Our Thoughts on This Point: 

  1. Asking the Right Questions: To understand what communities want and need, it is essential to ask the right questions in the right way. Instead of relying on Likert scales and NPS-style questions, which often fail to uncover the underlying reasons, we should focus on analysing the lived experiences of real people. Over a decade of analysing lived experiences has shown us that the best insights come from questions that encourage honest and detailed sharing. 

  2. Closing the Feedback Loop: It is crucial to inform people about the outcomes of their feedback. If individuals take the time to share their experiences, the least we can do is share what has/will change as a result. This prevents valuable data from disappearing into an “engagement black hole” and fosters a relationship where people feel valued and are more likely to contribute in the future. 

  3. Fair Compensation: When inviting people to participate in events that require them to share their experiences, it is important to compensate them for their time and any costs incurred. While the NIHR and NHS have guidelines on this, remuneration is often overlooked. Ensuring fair compensation is a key aspect of respectful and equitable engagement. 

  4. Meeting People Where They Are: Engagement should be made easy and accessible. Instead of expecting people to come to us, we should take the engagement opportunities to them, within their communities and familiar environments. Building long-term relationships with community and voluntary groups, rather than just transactional ones, is essential for meaningful and sustained engagement. 

 

Point 4 - Tackle Racism and Discrimination in the NHS and Cultivate a Culture of Compassion 


Our Thoughts on This Point: 

  1. Continuous Listening: This aligns with our earlier point about asking the right questions at the right time. The NHS needs to adopt a model of continuous listening to effectively measure employee and patient experiences. Creating workplace environments where psychological safety is present is crucial. Without this, closed cultures and subpar organisational practices can become the norm, negatively impacting both staff well-being and patient safety. Conversely, understanding and replicating areas where psychological safety and organisational excellence exist can help spread positive practices across the NHS. 

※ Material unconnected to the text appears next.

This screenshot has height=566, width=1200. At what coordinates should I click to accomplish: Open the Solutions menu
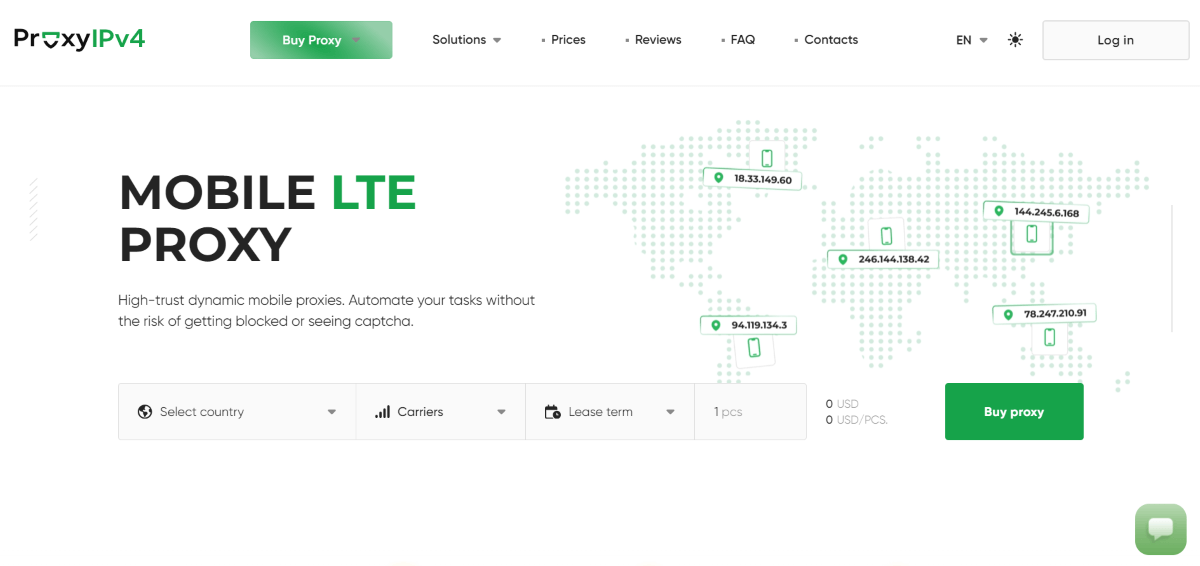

  2. Psychological Safety as the Norm: Psychological safety must become the standard. Currently, the CQC does not measure culture within its five domains, which is a significant oversight. This gap is frequently highlighted in inquiries into systemic failures, such as the Shanley report, which noted that the CQC’s methods were not sensitive enough to detect closed cultures. 

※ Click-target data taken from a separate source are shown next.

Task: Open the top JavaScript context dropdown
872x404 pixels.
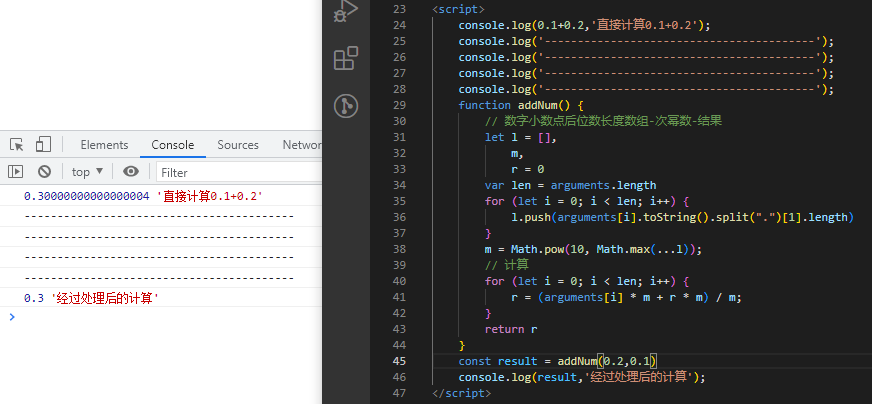Action: tap(87, 172)
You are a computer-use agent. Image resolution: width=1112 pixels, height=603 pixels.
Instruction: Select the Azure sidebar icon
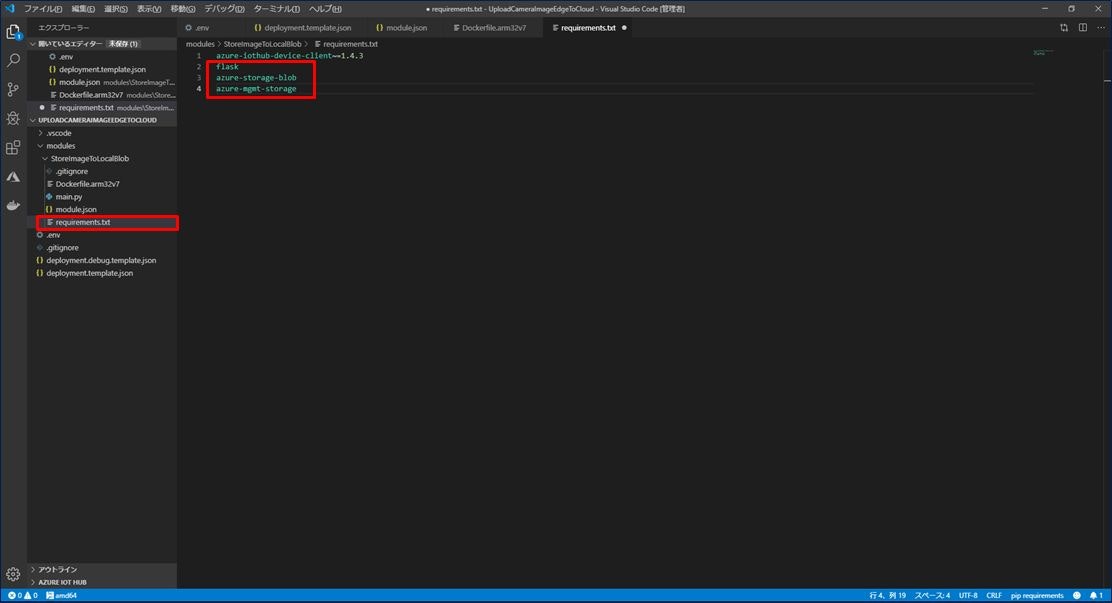[12, 176]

  3. Accountability and Change: We were encouraged by Wes Streeting’s statement before the election, where he emphasized that NHS managers who silence whistle blowers would be removed and barred from working in the NHS again. This is a critical priority for the system. However, a significant issue is that those deciding on the technology and methods for measuring employee experience may be the same individuals contributing to a closed culture. There needs to be a fundamental change in how experience in healthcare is measured, and we believe we have the solution to address this challenge.